The open-source Mac browser that AI can actually use.

Sessionat is a Chromium-based browser with Workspaces, auto-saved sessions, local visit analytics, and a built-in connection point so AI assistants (Claude, Cursor, anything that speaks the open MCP standard) can drive the browser for you — to reply on Reddit, post on X, buy from any store, write your Google Docs, find that article you read three weeks ago.

It's a real browser. Not headless, not a fake browser pretending to be Chrome. Websites can't tell the difference between your AI and you, because there is no difference.

⬇️ Just want to use the browser? Download from sessionat.com — Mac universal binary, signed, notarized, auto-updating. Free forever.

⚠️ Want to build it from source? Read on, but be warned — building Chromium is a serious commitment. Realistically about 1 in 10,000 people who want this browser will actually build it themselves. Recommended specs: 32 GB RAM (linking the framework needs ~28 GB), 200 GB free SSD, 8+ CPU cores. First full build takes 3–8 hours on a fast Mac. See BUILDING.md for the long version.


What's in this repo

This is the source patches — every file Sessionat changes or adds on top of vanilla Chromium. Drop them into a fresh Chromium checkout and build.

sessionat-opensource/
├── README.md           # This file
├── LICENSE             # MIT
├── ARCHITECTURE.md     # Design rationale, feature specs, technical decisions
├── BUILDING.md         # Step-by-step build guide for Chromium forks
└── chromium-patches/   # 163 files.
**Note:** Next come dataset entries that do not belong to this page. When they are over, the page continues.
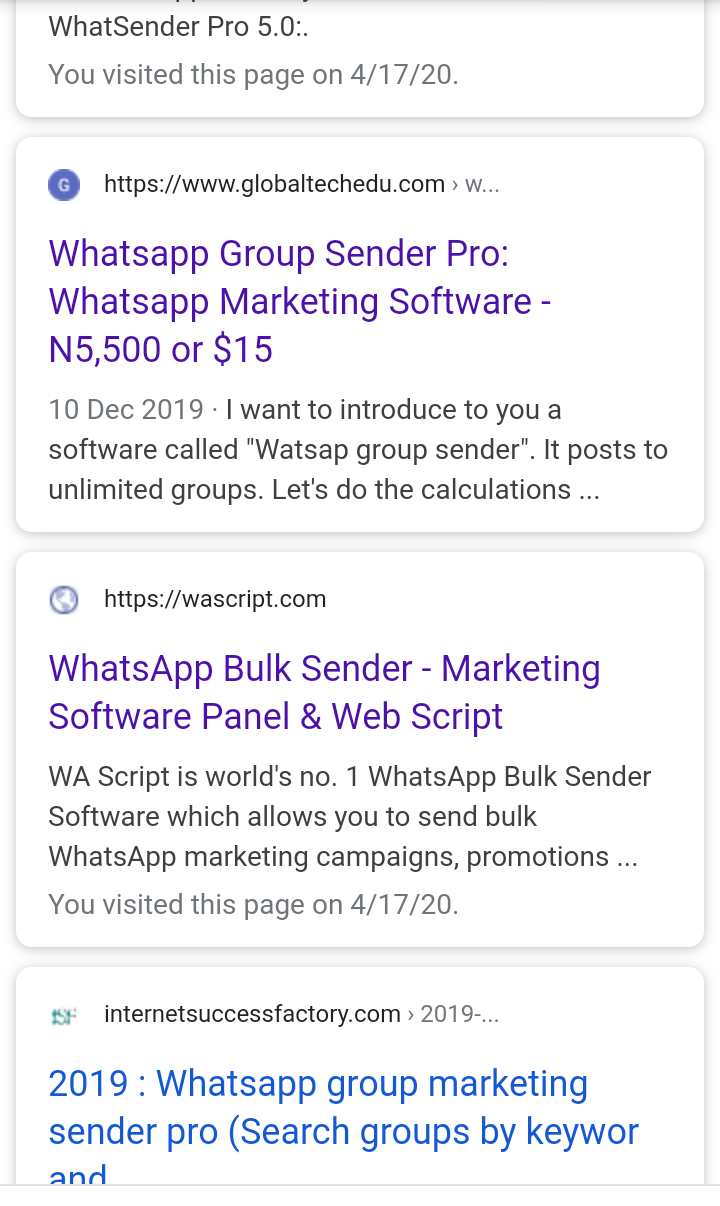Open the WhatsApp Bulk Sender result title

tap(324, 669)
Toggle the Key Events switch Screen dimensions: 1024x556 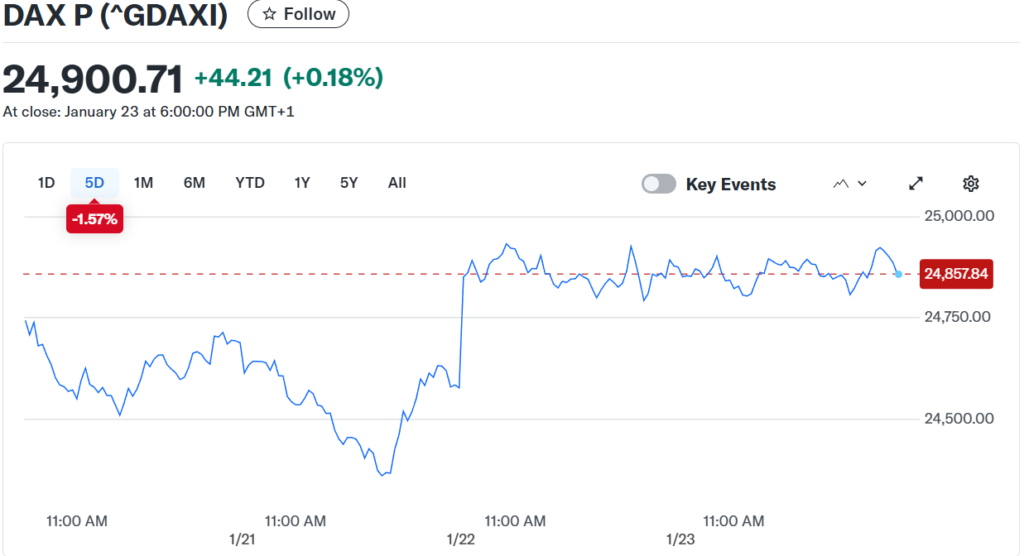pos(659,184)
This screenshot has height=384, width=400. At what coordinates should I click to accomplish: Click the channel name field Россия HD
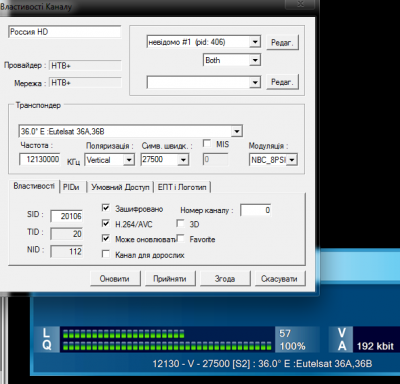(64, 32)
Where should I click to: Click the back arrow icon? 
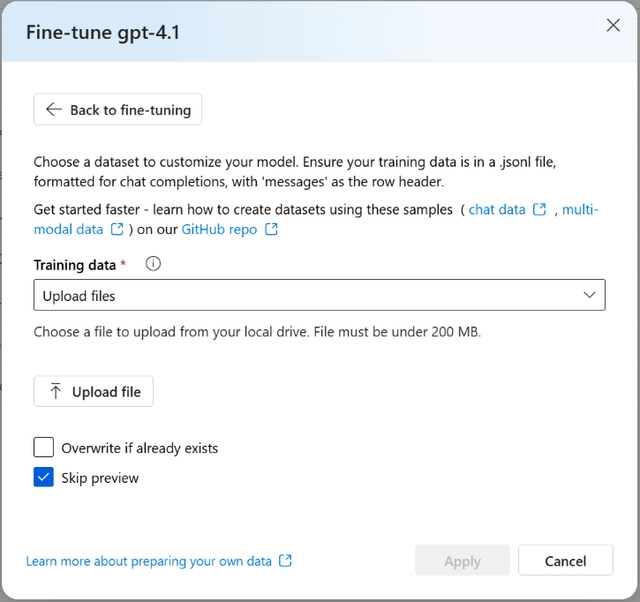[54, 110]
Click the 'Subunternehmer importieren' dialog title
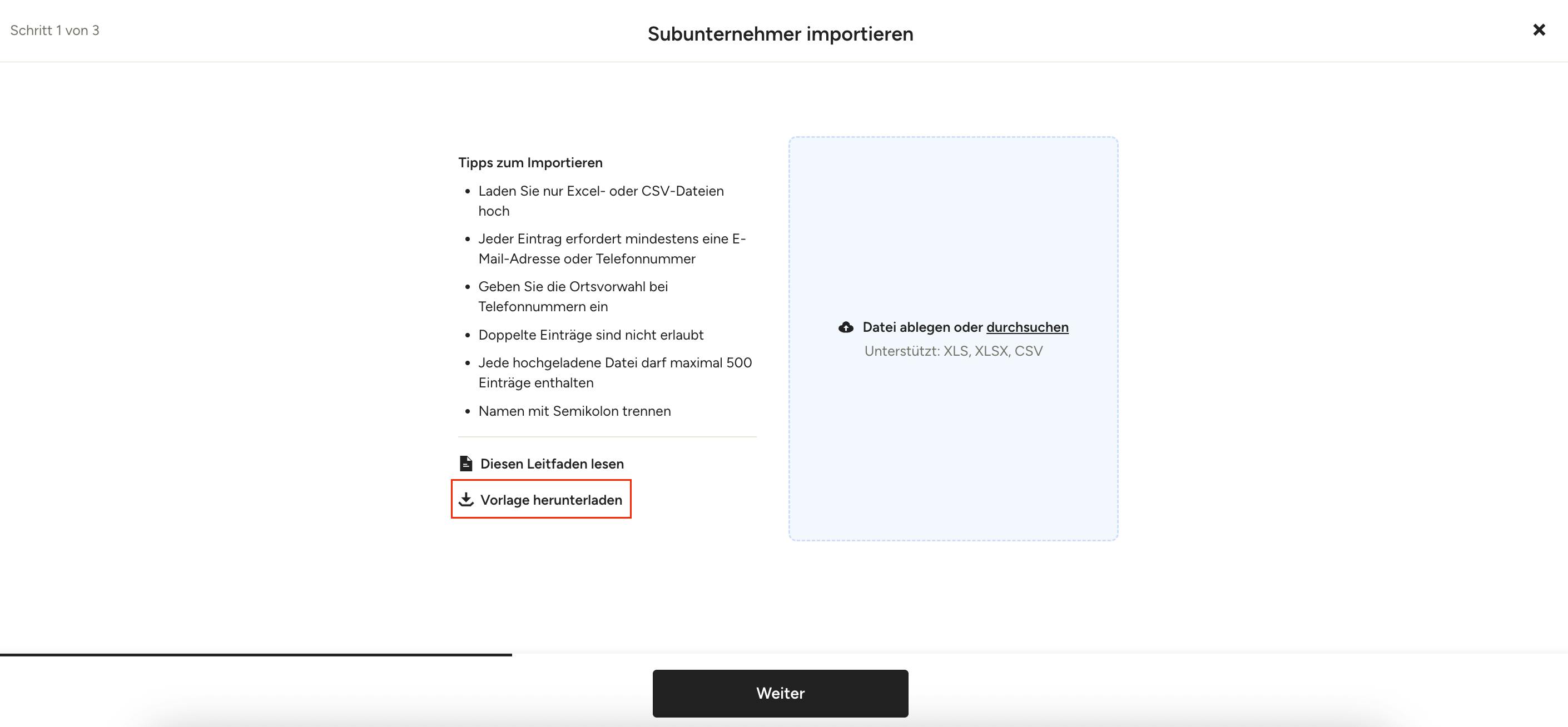The width and height of the screenshot is (1568, 727). 780,33
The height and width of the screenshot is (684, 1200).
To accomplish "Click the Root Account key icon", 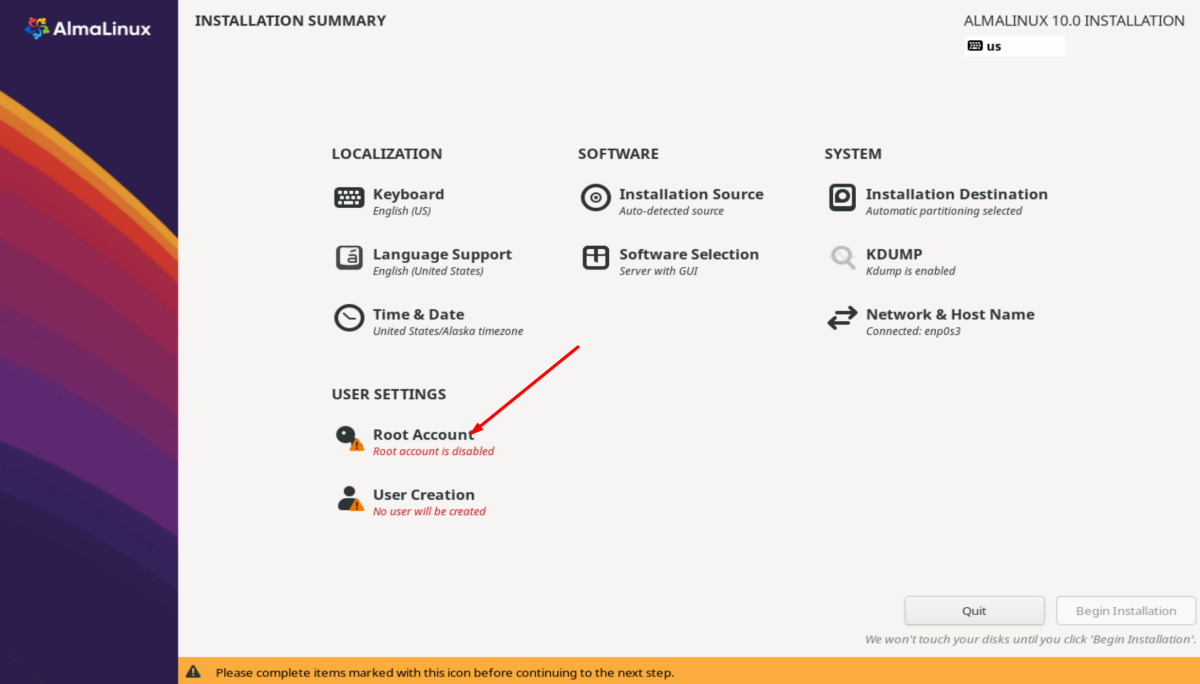I will coord(349,438).
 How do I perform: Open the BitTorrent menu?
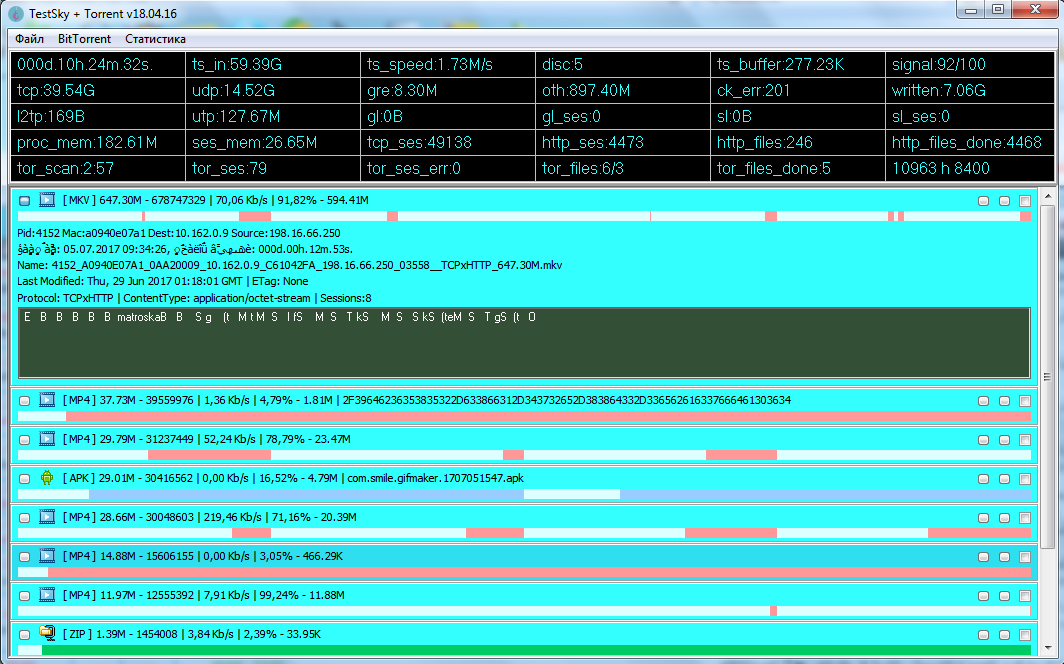tap(84, 39)
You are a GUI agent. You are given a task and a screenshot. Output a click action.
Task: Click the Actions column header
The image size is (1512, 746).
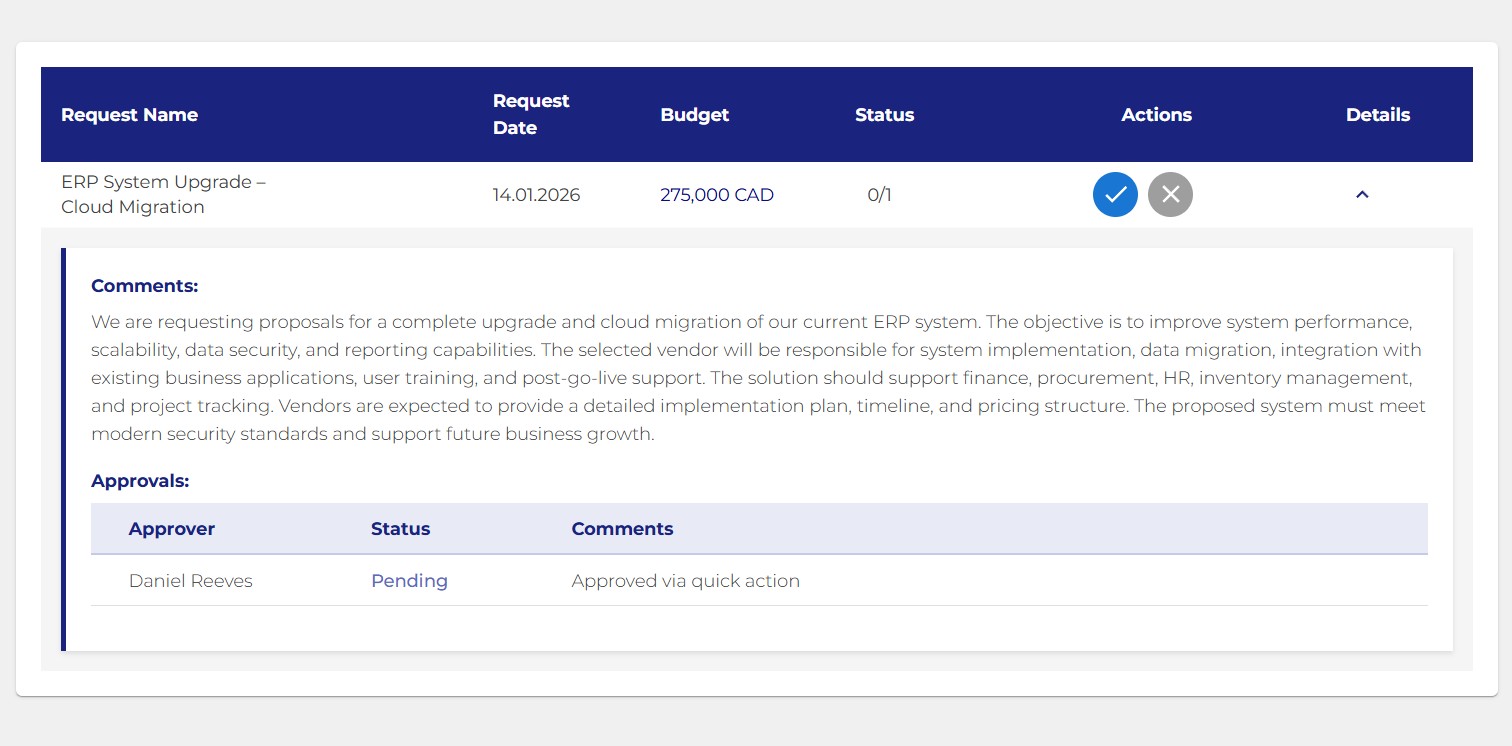[1156, 115]
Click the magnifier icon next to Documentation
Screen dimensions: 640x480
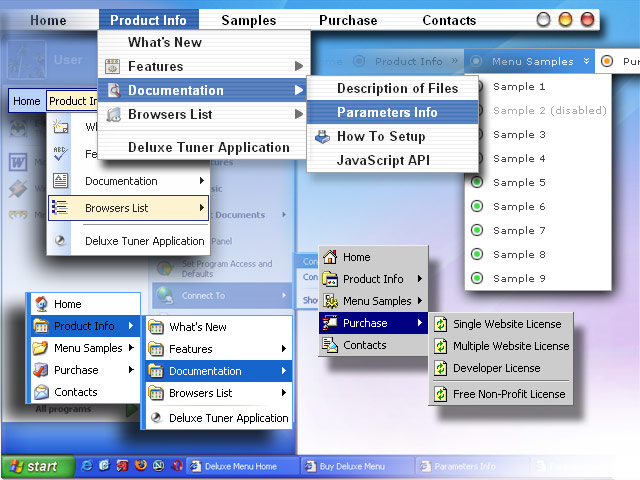click(x=114, y=90)
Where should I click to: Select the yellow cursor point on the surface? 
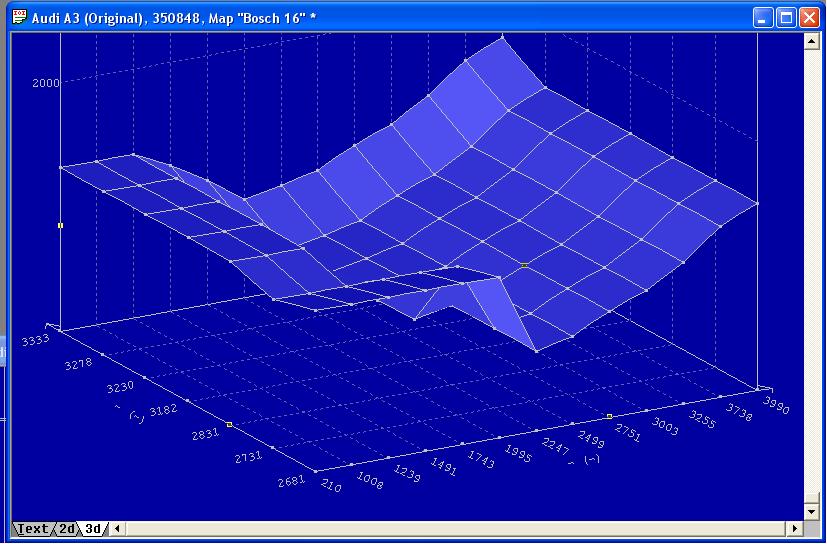point(525,266)
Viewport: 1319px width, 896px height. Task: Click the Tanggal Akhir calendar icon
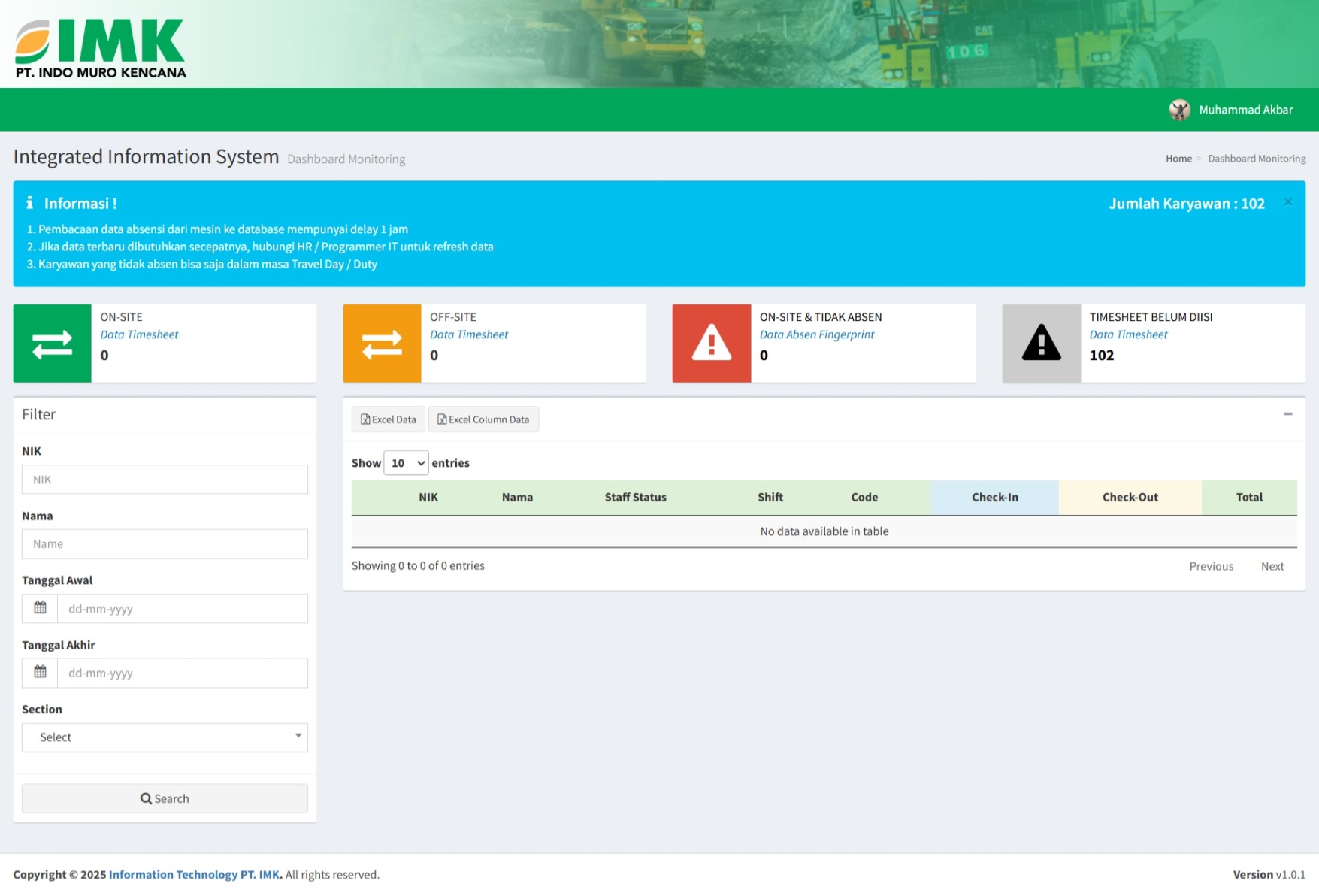(x=40, y=673)
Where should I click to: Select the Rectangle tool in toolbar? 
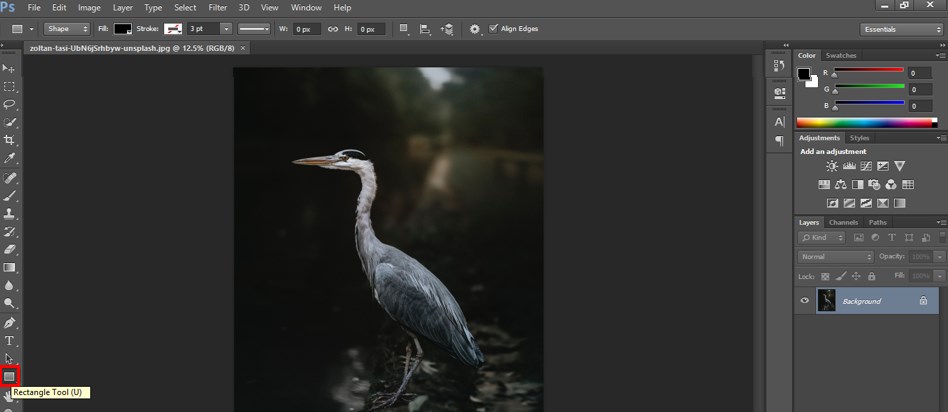[x=10, y=376]
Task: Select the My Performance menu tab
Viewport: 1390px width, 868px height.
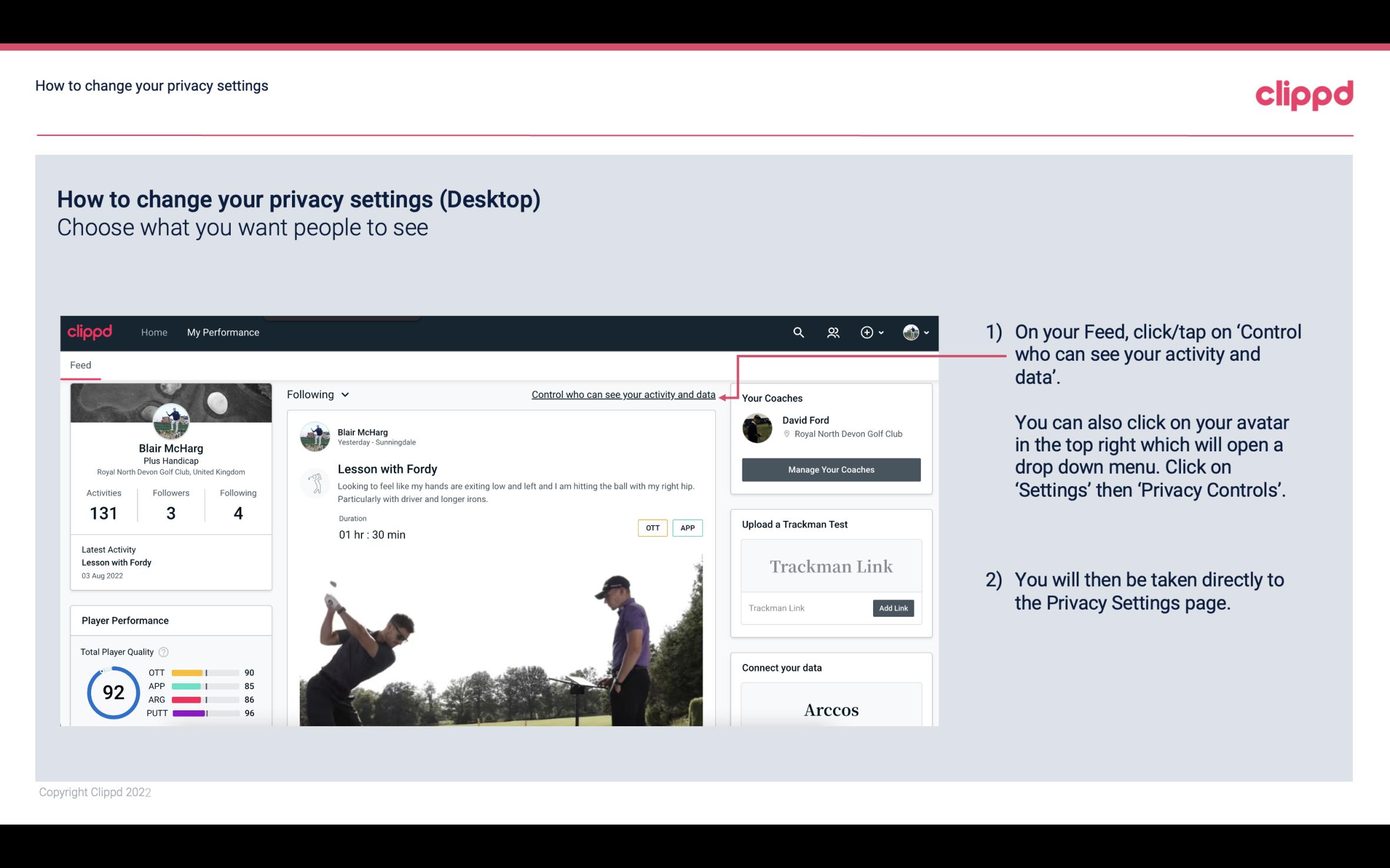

Mirror of the chromium/src tree.
    ├── chrome/         #   The bulk of Sessionat's code (browser process, UI, WebUI)
    │   ├── app/        #     App-level config: Info.plist, icons, branding, command IDs
    │   ├── browser/    #     The services that DO things:
    │   │   ├── sessionat/             # Our custom services (workspaces, sessions, analytics, MCP)
    │   │   ├── ui/                    # Browser-window UI changes (vertical sidebar, etc.)
    │   │   └── search/                # NTP routing changes
    │   └── common/     #     Shared constants (URLs, command IDs)
    ├── components/     #   Shared icons + resources
    ├── extensions/     #   Auto-install our extension on first run
    ├── preferences/    #   Default-extension wiring
    ├── tools/          #   Build-system grit registrations
    ├── ui/             #   UI-layer changes (color palette, WebUI resources)
    └── workspaces/     #   Workspaces feature module (kept separate for clarity)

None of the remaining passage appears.